Step 5 Select the CryptomapSetName to the name of the crypto map you want to apply to this interface.

Step 6 Click Create to apply the crypto map to the selected interface or click Close to exit the dialog box without applying the crypto map.

IPsec Maintenance

Certain configuration changes will only take effect when negotiating subsequent security associations. If you want the new settings to take immediate effect, you must clear the existing security associations so that they will be re-established with the changed configuration. If the switch is actively processing IPsec traffic, it is desirable to clear only the portion of the security association database that would be affected by the configuration changes (that is, clear only the security associations established by a given crypto map set). Clearing the full security association database should be reserved for large-scale changes, or when the router is processing very little other IPsec traffic.

Global Lifetime Values

You can change the global lifetime values which are used when negotiating new IPsec SAs and override configured global lifetime values for a specified crypto map entry.
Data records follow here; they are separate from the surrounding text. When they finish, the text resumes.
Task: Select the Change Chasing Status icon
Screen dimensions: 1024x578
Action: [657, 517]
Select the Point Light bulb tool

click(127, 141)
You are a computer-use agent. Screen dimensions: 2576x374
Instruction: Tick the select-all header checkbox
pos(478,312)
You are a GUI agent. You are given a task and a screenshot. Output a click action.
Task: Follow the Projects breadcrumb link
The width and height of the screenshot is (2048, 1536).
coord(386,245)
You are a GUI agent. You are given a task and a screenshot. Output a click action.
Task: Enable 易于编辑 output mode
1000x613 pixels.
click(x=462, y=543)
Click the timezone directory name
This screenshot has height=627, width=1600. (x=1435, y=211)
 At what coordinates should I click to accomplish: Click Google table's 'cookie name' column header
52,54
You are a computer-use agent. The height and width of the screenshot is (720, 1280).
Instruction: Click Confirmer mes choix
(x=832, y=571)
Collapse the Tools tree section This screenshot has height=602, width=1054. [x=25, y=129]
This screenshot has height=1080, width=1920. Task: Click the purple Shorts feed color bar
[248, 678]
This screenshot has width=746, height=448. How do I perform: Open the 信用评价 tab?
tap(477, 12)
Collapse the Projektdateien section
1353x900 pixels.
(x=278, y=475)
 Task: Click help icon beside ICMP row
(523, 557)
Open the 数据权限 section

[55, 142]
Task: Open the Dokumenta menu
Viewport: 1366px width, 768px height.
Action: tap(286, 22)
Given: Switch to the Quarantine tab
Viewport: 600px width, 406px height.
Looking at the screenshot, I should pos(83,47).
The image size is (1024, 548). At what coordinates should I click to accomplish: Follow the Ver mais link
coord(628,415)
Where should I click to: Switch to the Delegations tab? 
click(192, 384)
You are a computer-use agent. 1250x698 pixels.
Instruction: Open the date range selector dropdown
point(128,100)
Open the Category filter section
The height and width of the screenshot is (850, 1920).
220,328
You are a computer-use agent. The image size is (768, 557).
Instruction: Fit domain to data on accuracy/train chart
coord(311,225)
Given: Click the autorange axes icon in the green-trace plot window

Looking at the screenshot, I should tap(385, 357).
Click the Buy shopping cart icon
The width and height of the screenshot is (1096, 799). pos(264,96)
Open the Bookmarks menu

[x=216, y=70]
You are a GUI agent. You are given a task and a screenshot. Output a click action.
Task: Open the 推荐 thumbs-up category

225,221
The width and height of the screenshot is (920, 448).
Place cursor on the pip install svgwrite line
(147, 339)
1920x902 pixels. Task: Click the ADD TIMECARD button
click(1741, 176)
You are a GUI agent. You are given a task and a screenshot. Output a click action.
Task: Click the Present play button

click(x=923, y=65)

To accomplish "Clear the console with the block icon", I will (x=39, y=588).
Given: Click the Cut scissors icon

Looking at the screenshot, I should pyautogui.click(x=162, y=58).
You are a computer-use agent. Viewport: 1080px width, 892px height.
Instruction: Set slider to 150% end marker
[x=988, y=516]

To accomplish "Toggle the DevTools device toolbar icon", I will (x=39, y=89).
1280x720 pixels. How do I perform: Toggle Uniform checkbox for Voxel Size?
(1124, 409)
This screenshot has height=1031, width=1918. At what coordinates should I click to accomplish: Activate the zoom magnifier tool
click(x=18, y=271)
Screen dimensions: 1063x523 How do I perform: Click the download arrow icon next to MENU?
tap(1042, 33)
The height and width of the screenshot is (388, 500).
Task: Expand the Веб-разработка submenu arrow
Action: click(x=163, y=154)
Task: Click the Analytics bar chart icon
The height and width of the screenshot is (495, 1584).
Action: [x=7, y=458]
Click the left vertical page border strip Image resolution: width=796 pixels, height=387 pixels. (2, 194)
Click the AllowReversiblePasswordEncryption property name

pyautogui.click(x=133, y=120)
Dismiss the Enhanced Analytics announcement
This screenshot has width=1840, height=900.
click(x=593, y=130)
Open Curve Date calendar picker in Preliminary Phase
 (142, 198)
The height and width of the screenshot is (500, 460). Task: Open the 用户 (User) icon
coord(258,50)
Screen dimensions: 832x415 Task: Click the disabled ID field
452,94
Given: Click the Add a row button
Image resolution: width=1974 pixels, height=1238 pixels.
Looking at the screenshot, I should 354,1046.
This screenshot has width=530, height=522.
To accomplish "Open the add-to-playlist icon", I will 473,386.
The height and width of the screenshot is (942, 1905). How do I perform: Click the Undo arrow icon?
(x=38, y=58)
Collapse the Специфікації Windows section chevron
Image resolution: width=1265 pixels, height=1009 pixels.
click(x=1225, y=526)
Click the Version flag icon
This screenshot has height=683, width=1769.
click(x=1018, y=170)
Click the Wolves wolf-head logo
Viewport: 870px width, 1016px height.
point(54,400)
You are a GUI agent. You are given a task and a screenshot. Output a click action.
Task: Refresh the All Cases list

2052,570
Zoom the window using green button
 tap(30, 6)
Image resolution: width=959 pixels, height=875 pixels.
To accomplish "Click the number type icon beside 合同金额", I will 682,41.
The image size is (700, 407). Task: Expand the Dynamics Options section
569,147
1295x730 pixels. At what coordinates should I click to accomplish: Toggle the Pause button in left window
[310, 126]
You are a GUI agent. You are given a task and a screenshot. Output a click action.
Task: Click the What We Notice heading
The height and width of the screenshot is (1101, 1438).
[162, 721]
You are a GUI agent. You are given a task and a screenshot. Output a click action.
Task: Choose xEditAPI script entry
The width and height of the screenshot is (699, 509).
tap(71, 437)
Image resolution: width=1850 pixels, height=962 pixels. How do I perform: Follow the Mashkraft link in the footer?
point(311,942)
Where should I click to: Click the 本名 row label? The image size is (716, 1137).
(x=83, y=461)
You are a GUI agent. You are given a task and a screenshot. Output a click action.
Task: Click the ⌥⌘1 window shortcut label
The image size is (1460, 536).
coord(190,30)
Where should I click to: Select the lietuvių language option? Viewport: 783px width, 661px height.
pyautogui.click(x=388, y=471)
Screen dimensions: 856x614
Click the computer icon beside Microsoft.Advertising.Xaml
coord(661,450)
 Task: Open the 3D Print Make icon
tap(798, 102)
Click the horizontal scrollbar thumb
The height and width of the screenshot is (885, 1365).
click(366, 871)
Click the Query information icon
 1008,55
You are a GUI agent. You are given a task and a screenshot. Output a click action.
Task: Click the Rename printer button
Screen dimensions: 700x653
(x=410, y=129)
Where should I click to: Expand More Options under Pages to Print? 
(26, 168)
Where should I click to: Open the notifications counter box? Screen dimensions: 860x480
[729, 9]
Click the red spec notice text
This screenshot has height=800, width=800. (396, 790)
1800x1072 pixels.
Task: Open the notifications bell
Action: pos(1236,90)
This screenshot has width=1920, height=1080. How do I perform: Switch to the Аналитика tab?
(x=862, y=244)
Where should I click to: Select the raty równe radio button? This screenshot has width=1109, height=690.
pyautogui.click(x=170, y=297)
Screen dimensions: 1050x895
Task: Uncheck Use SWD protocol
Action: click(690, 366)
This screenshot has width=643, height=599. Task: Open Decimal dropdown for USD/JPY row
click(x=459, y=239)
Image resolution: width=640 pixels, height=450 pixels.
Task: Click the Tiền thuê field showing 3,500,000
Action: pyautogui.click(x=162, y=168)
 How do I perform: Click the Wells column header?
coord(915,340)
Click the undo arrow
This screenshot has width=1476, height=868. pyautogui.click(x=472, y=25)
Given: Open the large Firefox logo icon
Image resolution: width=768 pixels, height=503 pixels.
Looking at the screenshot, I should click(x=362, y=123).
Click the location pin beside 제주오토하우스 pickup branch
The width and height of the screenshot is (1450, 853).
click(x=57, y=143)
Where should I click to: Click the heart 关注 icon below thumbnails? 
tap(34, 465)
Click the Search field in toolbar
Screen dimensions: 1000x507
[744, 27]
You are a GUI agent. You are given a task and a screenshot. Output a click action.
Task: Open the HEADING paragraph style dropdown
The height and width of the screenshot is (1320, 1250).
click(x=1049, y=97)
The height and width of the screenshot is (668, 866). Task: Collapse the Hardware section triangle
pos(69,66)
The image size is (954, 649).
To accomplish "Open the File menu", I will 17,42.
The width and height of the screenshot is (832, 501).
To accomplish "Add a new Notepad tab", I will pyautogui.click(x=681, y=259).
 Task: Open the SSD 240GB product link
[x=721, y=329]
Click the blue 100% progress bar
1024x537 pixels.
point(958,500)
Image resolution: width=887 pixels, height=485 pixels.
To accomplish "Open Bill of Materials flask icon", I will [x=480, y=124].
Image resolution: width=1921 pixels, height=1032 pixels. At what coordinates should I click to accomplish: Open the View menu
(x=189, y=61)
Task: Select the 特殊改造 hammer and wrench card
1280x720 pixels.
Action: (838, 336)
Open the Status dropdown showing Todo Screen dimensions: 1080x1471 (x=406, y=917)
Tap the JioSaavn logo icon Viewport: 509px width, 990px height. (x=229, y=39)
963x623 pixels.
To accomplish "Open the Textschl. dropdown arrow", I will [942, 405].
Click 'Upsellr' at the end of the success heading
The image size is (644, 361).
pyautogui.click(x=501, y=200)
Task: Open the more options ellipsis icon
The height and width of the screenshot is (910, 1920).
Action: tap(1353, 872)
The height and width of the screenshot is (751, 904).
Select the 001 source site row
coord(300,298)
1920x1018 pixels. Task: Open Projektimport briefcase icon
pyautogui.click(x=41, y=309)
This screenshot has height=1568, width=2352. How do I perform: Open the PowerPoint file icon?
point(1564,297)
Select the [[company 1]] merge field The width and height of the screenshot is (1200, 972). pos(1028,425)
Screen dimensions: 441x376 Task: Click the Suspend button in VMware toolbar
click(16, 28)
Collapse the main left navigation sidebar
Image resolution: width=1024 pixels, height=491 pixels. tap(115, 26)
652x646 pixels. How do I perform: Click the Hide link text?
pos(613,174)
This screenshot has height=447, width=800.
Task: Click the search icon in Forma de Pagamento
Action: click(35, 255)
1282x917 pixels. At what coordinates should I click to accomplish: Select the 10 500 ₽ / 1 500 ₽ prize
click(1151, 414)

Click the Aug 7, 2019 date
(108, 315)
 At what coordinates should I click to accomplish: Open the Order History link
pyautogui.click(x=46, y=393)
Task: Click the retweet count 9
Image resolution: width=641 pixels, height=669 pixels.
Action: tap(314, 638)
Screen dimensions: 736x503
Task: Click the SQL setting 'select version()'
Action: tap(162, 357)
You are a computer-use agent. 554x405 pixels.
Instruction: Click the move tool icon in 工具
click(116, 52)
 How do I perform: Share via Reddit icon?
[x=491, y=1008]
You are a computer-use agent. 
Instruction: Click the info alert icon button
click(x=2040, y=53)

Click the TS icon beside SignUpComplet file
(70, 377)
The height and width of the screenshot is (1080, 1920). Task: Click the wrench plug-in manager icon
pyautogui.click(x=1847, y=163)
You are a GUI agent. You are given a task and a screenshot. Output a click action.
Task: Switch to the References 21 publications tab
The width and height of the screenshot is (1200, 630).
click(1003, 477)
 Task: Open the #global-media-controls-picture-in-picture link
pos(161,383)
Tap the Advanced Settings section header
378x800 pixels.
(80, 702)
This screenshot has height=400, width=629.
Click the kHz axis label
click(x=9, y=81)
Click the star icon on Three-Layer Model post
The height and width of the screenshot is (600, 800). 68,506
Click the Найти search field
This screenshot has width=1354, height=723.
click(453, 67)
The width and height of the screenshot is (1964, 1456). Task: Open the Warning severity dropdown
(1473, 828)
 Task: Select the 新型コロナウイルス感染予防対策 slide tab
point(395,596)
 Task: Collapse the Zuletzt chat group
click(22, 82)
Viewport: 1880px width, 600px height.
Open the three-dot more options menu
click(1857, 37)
You can configure two lifetimes: timed or traffic-volume. A SA expires after the first of these lifetimes is reached. The default lifetimes are 3,600 seconds (one hour) and 4,500 MB.

If you change a global lifetime, the new lifetime value will not be applied to currently existing SAs, but will be used in the negotiation of subsequently established SAs. If you wish to use the new values immediately, you can clear all or part of the SA database.

Assuming that the particular crypto map entry does not have lifetime values configured, when the switch requests new SAs it will specify its global lifetime values in the request to the peer; it will use this value as the lifetime of the new SAs. When the switch receives a negotiation request from the peer, it uses the value determined by the IKE version in use:

If you use IKE version 1 (IKEv1) to setup IPsec SAs, the SA lifetime values are chosen to be the smaller of the two proposals. The same values are programmed on both the ends of the tunnel.

If you use IKE version 2 (IKEv2) to setup IPsec SAs, SAs on each end has its own set up of lifetime values and thus the SAs on both sides expire independently.

The SA (and corresponding keys) will expire according to whichever comes sooner, either after the specified amount of time (in seconds) has passed or after the specified amount of traffic (in bytes) has passed.

A new SA is negotiated before the lifetime threshold (when 10% of the configured value still remains) of the existing SA is reached, to ensure that negotiation completes before the existing SA expires.

If no traffic has passed through when the lifetime expires, a new SA is not negotiated. Instead, a new SA will be negotiated only when IPsec sees another packet that should be protected.